E più di 600.000 tonnellate, né sepolte, né incenerite, né riciclate, inquinano ogni anno i fondali marini. 247 miliardi di pezzi di plastica galleggiano attualmente nel Mediterraneo, secondo il World Wildlife Fund, di cui parla“un torrente di plastica”.
Da questo studio, vecchio di diversi anni, nulla è realmente cambiato.
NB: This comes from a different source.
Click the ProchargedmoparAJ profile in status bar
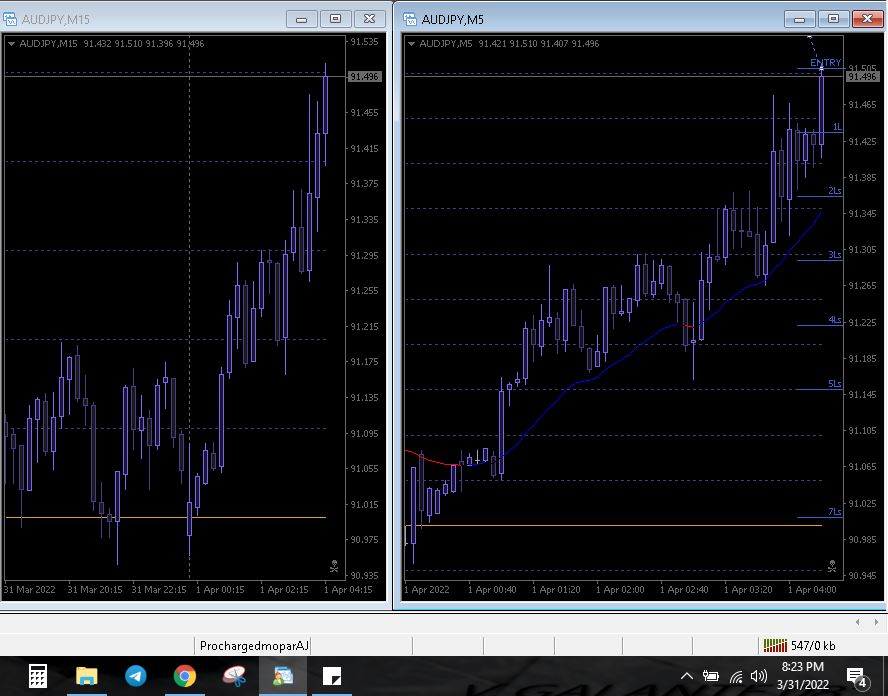Image resolution: width=888 pixels, height=696 pixels. (x=254, y=646)
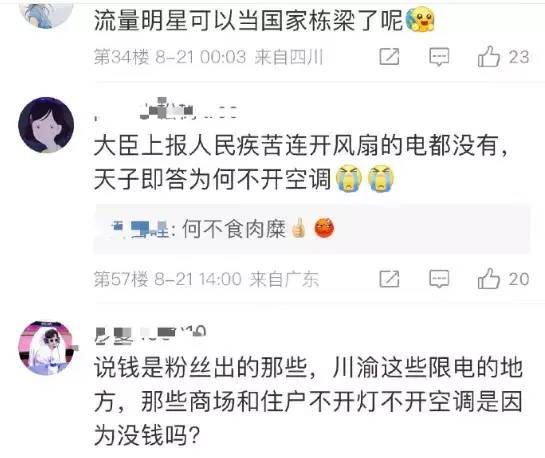Screen dimensions: 545x458
Task: Tap the like count 23
Action: click(519, 57)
Pertanto, nel 2023, ilL'Ifremer, l'organizzazione preposta al monitoraggio dello stato di salute dell'ambiente marino, ha ricordato che nel Mediterraneo galleggiano 40 volte più microrifiuti che nel Golfo di Biscaglia.
Secondo il WWF è il mare più inquinato del mondo.
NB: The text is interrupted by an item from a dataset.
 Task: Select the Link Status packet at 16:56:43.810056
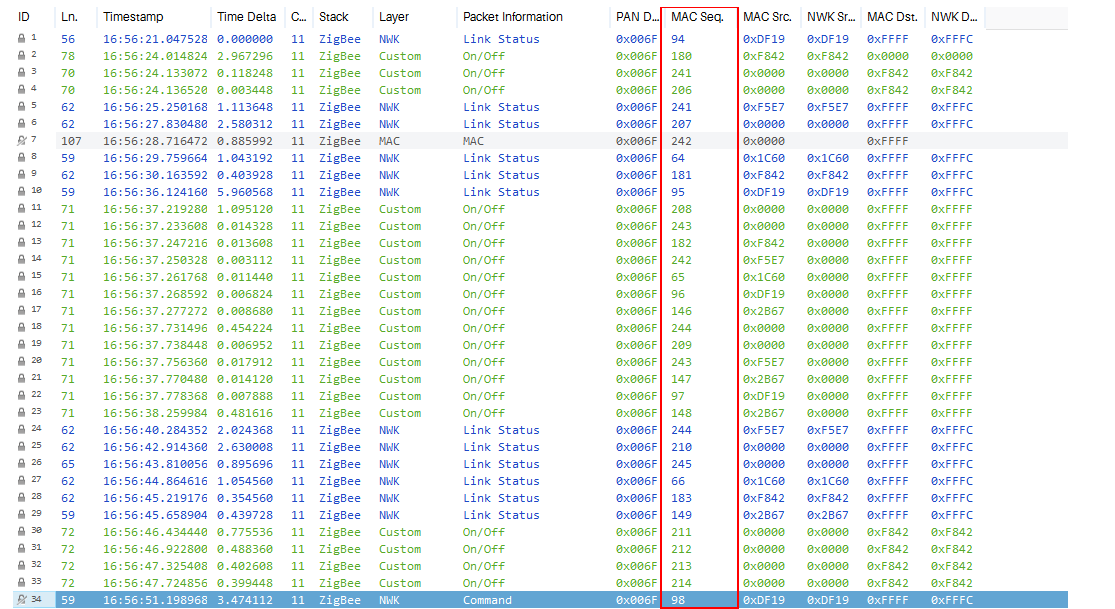540,464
La Corsica, sempre secondo il WWF, sarebbe l'isola più colpita da questo inquinamento, insieme a Creta.
Le conseguenze sulla fauna e sulla flora marina di questo inquinamento sono ampiamente conosciute e documentate.
Tuttavia, non è stato fatto nulla di significativo per invertire questa tendenza.
Basti dire che, per le coste della Corsica, come per il resto del mondo, la posta in gioco del convegno che si è aperto lunedì 25 novembre in Corea del Sud, è importante.
I delegati provenienti da 175 paesi si sono riuniti per un round finale di negoziati nella speranza di raggiungere un trattato globale per contribuire a contrastare l’inquinamento da plastica.
Il problema è che la posizione degli Stati riguardo alla posizione da adottare è tutt’altro che allineata.
Due campi si scontrano:
- Quella che a volte viene chiamata HAC, o coalizione di grandi ambizioni. Riunisce una sessantina di STATI, tra cui quelli dell'Unione Europea. E sostengono una soluzione forte, che non si concentri solo sulle questioni di raccolta e riciclaggio, ma che serva “il problema alla radice”secondo l'espressione usata da Agnès Pannier-Runacher, ministro francese della Transizione ecologica. Ciò comporterebbe in particolare un ripensamento della progettazione stessa della plastica, per facilitarne il riciclaggio.
- Il secondo schieramento intende evitare vincoli troppo pesanti e preferirebbe semplicemente ripetere i consueti impegni sulla gestione dei rifiuti. Non sorprende che sia guidato da Stati che sono i maggiori produttori di petrolio, una delle materie prime utilizzate per la produzione della plastica.
Al termine di una Cop 29 non proprio audace, gli osservatori non nascondono i loro dubbi su un consenso al termine di una settimana di discussioni su cui c'è anche molta incertezza, mentre due pesi massimi, gli Stati Uniti e la Cina, non hanno ancora hanno reso nota la loro posizione sull'argomento.